(Catatan untuk menemukan item yang dideskripsikan)
■ ■ ■ ■ ■

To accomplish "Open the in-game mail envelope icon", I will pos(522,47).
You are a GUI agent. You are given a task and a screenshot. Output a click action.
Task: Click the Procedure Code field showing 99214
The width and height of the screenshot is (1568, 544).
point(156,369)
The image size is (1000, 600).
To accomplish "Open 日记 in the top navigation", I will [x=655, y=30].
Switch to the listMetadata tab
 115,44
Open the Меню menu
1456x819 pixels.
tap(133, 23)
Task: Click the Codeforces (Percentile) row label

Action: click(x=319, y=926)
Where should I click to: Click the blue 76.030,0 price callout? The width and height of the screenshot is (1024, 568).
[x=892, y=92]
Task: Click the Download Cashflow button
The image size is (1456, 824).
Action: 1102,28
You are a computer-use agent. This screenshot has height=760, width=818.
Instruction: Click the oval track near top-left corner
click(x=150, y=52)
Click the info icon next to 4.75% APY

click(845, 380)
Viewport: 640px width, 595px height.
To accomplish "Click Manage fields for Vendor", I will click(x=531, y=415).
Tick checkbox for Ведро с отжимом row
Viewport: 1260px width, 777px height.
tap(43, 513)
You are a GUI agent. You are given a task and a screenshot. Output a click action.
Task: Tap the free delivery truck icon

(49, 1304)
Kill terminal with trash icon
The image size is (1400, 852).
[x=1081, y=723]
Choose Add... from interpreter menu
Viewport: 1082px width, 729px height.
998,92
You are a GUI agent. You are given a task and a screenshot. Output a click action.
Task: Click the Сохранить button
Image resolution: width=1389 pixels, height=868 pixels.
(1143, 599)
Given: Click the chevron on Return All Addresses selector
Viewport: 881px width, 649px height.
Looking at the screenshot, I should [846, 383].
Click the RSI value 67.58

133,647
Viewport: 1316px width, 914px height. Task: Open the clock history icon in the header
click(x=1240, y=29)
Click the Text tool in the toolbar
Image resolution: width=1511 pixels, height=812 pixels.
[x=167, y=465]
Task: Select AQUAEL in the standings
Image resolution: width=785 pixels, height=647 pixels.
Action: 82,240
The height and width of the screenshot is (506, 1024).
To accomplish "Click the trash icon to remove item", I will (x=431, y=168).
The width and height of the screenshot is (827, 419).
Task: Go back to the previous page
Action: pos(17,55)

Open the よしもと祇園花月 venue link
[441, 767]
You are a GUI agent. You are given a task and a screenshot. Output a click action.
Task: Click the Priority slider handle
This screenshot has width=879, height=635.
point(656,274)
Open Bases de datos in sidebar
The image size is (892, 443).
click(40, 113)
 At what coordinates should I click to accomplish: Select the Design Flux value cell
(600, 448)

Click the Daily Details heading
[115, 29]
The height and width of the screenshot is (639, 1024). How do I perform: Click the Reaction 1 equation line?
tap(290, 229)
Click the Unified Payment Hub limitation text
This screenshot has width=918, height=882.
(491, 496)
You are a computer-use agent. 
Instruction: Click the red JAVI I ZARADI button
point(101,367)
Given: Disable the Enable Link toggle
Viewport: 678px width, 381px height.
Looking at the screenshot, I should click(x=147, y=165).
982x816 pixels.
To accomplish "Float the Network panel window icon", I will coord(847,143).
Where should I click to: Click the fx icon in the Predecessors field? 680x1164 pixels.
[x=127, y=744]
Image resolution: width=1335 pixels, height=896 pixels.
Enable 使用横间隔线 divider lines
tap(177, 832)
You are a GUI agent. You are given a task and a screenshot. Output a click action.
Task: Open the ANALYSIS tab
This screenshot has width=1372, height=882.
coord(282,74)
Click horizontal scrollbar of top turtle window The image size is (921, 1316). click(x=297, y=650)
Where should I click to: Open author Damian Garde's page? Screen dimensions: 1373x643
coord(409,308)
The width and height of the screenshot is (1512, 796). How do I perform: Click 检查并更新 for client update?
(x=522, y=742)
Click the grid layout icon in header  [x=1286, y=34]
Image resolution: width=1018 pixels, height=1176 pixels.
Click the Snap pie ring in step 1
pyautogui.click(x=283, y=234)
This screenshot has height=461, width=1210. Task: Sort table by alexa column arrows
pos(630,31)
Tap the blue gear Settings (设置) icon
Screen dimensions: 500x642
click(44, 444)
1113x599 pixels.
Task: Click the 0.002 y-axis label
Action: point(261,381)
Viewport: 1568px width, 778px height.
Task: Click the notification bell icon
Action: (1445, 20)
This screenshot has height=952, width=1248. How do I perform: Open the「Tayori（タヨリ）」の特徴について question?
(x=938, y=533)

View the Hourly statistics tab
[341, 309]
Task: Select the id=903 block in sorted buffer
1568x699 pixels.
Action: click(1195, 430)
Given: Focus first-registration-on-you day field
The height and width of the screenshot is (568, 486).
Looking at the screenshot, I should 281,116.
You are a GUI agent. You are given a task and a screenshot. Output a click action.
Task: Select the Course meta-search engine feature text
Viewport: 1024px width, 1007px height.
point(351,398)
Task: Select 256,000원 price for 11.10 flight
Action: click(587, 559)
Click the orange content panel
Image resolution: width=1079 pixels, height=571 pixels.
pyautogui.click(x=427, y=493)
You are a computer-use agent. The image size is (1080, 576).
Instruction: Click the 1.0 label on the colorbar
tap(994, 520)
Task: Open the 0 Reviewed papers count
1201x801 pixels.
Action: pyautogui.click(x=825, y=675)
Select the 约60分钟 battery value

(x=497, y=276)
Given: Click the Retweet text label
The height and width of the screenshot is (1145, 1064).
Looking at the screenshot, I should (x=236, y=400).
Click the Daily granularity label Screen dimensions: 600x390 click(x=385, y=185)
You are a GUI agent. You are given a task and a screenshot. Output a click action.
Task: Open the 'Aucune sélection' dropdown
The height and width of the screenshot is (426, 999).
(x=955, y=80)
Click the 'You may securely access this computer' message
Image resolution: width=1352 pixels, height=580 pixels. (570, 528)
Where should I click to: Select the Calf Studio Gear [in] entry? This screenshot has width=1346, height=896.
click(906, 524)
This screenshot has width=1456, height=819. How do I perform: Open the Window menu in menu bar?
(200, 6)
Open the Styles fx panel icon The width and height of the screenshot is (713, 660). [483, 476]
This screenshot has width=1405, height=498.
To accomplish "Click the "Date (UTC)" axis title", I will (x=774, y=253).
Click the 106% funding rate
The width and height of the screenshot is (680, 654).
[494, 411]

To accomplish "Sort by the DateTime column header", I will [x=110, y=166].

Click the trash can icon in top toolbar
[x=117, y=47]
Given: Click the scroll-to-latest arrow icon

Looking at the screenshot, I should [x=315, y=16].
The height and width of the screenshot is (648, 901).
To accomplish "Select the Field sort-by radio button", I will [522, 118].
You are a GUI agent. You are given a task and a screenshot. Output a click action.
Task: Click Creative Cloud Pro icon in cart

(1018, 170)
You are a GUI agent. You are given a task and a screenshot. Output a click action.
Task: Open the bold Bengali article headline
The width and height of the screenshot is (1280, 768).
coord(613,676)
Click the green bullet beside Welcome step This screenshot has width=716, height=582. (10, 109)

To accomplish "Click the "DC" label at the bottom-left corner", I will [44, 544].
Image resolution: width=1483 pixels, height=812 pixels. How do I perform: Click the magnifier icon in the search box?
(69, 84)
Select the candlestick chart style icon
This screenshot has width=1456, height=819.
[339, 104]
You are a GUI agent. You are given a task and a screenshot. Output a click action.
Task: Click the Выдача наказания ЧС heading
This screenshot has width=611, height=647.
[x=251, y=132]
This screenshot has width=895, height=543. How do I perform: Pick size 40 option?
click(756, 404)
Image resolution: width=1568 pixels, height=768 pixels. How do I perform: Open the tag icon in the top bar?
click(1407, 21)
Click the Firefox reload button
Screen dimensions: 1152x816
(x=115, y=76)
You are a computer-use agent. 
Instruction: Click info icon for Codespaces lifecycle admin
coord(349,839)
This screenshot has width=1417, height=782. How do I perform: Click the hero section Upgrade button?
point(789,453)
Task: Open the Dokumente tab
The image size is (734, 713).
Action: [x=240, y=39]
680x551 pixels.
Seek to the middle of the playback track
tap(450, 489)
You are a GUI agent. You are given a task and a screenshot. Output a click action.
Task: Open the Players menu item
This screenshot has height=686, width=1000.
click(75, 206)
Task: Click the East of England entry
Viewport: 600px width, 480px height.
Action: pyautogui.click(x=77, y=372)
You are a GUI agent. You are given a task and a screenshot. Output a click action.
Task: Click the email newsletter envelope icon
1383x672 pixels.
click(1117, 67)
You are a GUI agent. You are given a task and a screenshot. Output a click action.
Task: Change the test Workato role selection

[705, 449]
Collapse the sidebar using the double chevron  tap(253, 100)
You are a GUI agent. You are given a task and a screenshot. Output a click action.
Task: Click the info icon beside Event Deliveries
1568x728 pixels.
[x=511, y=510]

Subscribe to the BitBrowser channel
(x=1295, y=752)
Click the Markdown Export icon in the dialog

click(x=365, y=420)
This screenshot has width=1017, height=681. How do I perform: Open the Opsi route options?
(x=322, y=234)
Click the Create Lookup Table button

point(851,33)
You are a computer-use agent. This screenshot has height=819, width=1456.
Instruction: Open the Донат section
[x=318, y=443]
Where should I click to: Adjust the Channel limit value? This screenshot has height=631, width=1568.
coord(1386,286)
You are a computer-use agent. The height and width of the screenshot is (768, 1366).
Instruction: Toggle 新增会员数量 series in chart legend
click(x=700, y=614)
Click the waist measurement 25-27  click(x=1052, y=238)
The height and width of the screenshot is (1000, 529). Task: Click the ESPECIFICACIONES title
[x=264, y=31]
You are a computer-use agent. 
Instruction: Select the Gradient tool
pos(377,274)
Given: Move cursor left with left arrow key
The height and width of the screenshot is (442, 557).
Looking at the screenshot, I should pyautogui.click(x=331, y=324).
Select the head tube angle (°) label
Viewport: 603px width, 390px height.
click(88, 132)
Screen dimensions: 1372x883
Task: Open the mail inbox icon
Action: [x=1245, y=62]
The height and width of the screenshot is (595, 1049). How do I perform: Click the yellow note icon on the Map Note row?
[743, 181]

■ ■ ■ ■ ■

> _Kerjakan ini_
Sajikan sebagai daftar bernomor baris-baris item yang dimulai dari baris berisi "Click the orange content panel" dan berhenti setelah baris berisi "[x=117, y=47]". Kedua baris itu ikut dimasukkan, dan baris kosong dilewati.

> _Penyelesaian_
1. Click the orange content panel
2. Image resolution: width=1079 pixels, height=571 pixels.
3. pyautogui.click(x=427, y=493)
4. You are a computer-use agent. The image size is (1080, 576).
5. Instruction: Click the 1.0 label on the colorbar
6. tap(994, 520)
7. Task: Open the 0 Reviewed papers count
8. 1201x801 pixels.
9. Action: pyautogui.click(x=825, y=675)
10. Select the 约60分钟 battery value
11. (x=497, y=276)
12. Given: Click the Retweet text label
13. The height and width of the screenshot is (1145, 1064).
14. Looking at the screenshot, I should (x=236, y=400).
15. Click the Daily granularity label Screen dimensions: 600x390 click(x=385, y=185)
16. You are a GUI agent. You are given a task and a screenshot. Output a click action.
17. Task: Open the 'Aucune sélection' dropdown
18. The height and width of the screenshot is (426, 999).
19. (x=955, y=80)
20. Click the 'You may securely access this computer' message
21. Image resolution: width=1352 pixels, height=580 pixels. (570, 528)
22. Where should I click to: Select the Calf Studio Gear [in] entry? This screenshot has width=1346, height=896.
23. click(906, 524)
24. This screenshot has width=1456, height=819. How do I perform: Open the Window menu in menu bar?
25. (200, 6)
26. Open the Styles fx panel icon The width and height of the screenshot is (713, 660). [483, 476]
27. This screenshot has width=1405, height=498.
28. To accomplish "Click the "Date (UTC)" axis title", I will (x=774, y=253).
29. Click the 106% funding rate
30. The width and height of the screenshot is (680, 654).
31. [494, 411]
32. To accomplish "Sort by the DateTime column header", I will [x=110, y=166].
33. Click the trash can icon in top toolbar
34. [x=117, y=47]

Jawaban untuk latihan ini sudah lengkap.